I would expect to be able to join the page's URL with any resource link using the / operator, and end up at the same resources which a browser would load (which is also urljoin's behaviour):

>>> UPath("http://www.example.com/a/b/index.html") / "image.png?version=1"
HTTPPath("http://www.example.com/page/image.png?version=1")

>>> UPath("http://www.example.com/a/b/index.html") / "../image.png"
HTTPPath("http://www.example.com/a/image.png")

>>> UPath("http://www.example.com/a/b/index.html") / "/image.png"
HTTPPath("http://www.example.com/image.png")

>>> UPath("http://www.example.com/a/b/index.html") / "ftp://other.com/image.png"
UPath("ftp://other.com/image.png")

>>> UPath("http://www.example.com/a/b/index.html") / "//other.com/image.png"
HTTPPath("http://other.com/image.png")

Since upath works with URIs, I would expect its behaviour to follow the the standards for the URI protocol defined in RCF3986.

I would expect UPath normalization and joining rules to differ from pathlib, since pathlib works with POSIX and Windows paths. These are not URIs - they follow their own behaviour patterns defined elsewhere.

So as a user, I would expect the following posix paths to be equivalent:

PosixPath("/somepath") == PosixPath("//somepath/") == PosixPath("//somepath//")

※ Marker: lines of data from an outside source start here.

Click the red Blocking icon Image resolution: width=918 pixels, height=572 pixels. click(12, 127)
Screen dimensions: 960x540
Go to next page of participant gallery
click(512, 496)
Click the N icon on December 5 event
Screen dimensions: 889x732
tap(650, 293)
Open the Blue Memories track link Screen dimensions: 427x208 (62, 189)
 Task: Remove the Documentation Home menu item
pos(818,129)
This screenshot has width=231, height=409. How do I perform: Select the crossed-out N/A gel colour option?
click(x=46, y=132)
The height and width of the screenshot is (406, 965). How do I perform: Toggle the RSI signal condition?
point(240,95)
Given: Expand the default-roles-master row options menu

but I would not expect the following URIs to be equivalent, because RFC3986 states that they might point to different resources:

HTTPPath("https://en.wikipedia.org/wiki/Film") != HTTPPath("https://en.wikipedia.org/wiki/Film/") != HTTPPath("https://en.wikipedia.org/wiki//Film") != HTTPPath("https://en.wikipedia.org/wiki//Film/")

(which they actually do).

RFC3986 defines how many of the methods in universal pathlib should be implemented when dealing with URIs, such a joining URI paths, normalizing URIs, and URI equivalence.


Also, I like this as a way of constructing URI paths with double slashes - very elegant!

>>> UPath("protocol://somepath") / "" / "abc"
UPath("protocol://somepath//abc")